25th to 27th of September, Bangkok,
Finally back in Bangkok, after "throwing" myself around Australia I returned to were it all started. The prophecy of the old man hadn't come true. I got to the hostel around 1:00 am in the morning and had a very warm welcome. The guy that opened the door for me got a big grin on his face when he saw me and said "Oh you are back!!" Where have you been? Bangkok very hot now, lots of rain! How true, it had been raining since I got of at the plane in Bangkok. But I liked the atmosphere, the smell and even the dirty streets. I felt like I was coming home. I spend the first day mostly with talking to friends I had met during my first stay. I also visited the office of Richly and went to the Swiss Air Tower to get new flight tickets. At night I went to a very nice Indian restaurant on Khao San Road called "Himalayan Kitchen". I don't really like Khao San Road, but this restaurant is definitely a great spot for Indian food.

I got my slides on the 26th and had to face the fact that lot's of them where rubbish. When I wrote my first report for Worldsurface I promised that I would use my camera till it breaks, I didn't meant that literary at this time, but my prophecy came true, both, my reflex and my snapshot camera broke down during my trip. Fortunately I was able to fix my 25 year old reflex and continue to take pictures, but the other camera is one of the "hyper modern tiny little" one and I was not able to repair it.

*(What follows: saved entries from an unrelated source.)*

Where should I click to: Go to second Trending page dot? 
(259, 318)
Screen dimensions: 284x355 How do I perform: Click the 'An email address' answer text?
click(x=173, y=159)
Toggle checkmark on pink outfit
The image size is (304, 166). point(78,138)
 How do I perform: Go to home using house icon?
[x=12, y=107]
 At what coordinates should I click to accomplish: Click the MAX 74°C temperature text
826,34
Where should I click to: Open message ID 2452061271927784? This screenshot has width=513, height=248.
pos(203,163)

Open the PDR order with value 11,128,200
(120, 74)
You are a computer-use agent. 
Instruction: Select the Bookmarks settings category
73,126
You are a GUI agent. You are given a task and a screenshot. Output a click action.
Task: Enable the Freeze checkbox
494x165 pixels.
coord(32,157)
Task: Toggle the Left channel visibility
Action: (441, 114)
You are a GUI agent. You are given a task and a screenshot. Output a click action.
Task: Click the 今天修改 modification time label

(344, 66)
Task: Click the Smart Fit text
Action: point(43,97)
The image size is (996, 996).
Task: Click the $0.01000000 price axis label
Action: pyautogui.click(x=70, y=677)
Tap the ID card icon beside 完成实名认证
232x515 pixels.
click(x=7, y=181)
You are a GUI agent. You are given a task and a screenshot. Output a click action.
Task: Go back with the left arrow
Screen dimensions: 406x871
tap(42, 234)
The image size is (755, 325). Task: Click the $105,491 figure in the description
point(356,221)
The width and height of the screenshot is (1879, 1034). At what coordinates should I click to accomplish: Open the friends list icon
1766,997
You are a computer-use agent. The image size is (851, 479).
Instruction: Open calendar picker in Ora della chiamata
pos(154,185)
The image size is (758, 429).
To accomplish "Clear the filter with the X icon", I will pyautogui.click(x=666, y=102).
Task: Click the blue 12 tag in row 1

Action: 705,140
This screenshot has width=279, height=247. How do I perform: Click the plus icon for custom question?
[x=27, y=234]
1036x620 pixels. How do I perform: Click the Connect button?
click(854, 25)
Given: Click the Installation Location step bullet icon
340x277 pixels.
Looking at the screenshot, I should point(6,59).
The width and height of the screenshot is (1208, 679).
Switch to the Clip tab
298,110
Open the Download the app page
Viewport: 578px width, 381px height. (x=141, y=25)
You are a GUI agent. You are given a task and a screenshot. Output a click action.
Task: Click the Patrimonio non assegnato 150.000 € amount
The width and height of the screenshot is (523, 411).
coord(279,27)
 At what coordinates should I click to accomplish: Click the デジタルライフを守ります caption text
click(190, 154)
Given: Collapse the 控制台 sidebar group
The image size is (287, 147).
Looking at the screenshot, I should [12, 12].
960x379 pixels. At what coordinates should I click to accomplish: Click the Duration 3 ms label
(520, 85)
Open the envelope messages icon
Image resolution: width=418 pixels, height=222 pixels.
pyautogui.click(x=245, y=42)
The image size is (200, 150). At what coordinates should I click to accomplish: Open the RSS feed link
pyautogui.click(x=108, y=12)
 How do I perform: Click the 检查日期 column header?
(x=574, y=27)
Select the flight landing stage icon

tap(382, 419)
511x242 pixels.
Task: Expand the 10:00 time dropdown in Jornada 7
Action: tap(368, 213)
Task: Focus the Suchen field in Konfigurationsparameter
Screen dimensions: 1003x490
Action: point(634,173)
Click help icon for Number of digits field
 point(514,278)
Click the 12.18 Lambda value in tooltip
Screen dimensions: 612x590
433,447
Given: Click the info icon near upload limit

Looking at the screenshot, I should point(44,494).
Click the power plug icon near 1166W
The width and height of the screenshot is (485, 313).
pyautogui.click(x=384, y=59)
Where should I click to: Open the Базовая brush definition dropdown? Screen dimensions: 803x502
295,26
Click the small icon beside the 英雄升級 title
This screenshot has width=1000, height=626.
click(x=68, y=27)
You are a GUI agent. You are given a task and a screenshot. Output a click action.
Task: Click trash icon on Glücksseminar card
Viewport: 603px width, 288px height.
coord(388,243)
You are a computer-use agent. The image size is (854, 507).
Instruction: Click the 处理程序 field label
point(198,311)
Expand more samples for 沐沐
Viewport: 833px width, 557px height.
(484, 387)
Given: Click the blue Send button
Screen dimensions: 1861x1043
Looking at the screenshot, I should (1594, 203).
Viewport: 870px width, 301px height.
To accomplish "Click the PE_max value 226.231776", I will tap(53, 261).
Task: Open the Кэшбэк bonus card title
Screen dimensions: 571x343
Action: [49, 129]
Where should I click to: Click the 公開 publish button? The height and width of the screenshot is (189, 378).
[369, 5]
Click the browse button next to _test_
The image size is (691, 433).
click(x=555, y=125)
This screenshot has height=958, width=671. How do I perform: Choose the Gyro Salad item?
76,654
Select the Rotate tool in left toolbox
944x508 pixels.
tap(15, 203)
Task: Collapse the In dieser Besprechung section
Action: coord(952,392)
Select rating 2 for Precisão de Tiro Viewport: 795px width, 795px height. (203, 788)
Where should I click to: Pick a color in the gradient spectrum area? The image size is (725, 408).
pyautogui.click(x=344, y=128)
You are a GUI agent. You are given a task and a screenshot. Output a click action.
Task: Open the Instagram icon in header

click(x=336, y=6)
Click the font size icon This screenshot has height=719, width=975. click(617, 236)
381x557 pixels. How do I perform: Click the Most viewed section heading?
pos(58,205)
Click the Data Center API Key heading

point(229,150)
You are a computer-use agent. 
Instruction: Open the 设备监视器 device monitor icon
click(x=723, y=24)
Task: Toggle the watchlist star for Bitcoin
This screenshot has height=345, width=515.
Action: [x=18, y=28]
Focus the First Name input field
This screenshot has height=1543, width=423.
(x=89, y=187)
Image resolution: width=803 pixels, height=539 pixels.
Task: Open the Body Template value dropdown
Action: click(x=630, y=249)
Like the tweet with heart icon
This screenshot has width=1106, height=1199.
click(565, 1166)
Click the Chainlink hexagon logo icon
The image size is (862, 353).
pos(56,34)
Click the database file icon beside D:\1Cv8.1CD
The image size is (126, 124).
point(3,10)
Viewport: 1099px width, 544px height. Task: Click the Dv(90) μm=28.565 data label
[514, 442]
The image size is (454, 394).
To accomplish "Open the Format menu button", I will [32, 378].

As for the rest of the day, I had to buy a suitcase and therefor visited Siam Square like many times before. I have to admit, Siam Square is my favourite shopping area in Bangkok. if you shop at areas such as Pat Phong or the Khao San Road(both very interesting places) the possibility is very high that you never find this shop or seller again, making exchanges or complainments nearly impossible.
>Sometimes you travel weeks around and don't meet anyone from you home country, and sometimes you meet a bunch of them within one day, the 27th was one of those days. Out of the sudden there where four Austrians staying at the hostel. It was quiet strange for me to use my own language, even my own accent again. I also made a picture tour through Bangkok. My favourite bus #53 goes along all major tourist attractions in Bangkok and I stopped at all of them to take at least one picture.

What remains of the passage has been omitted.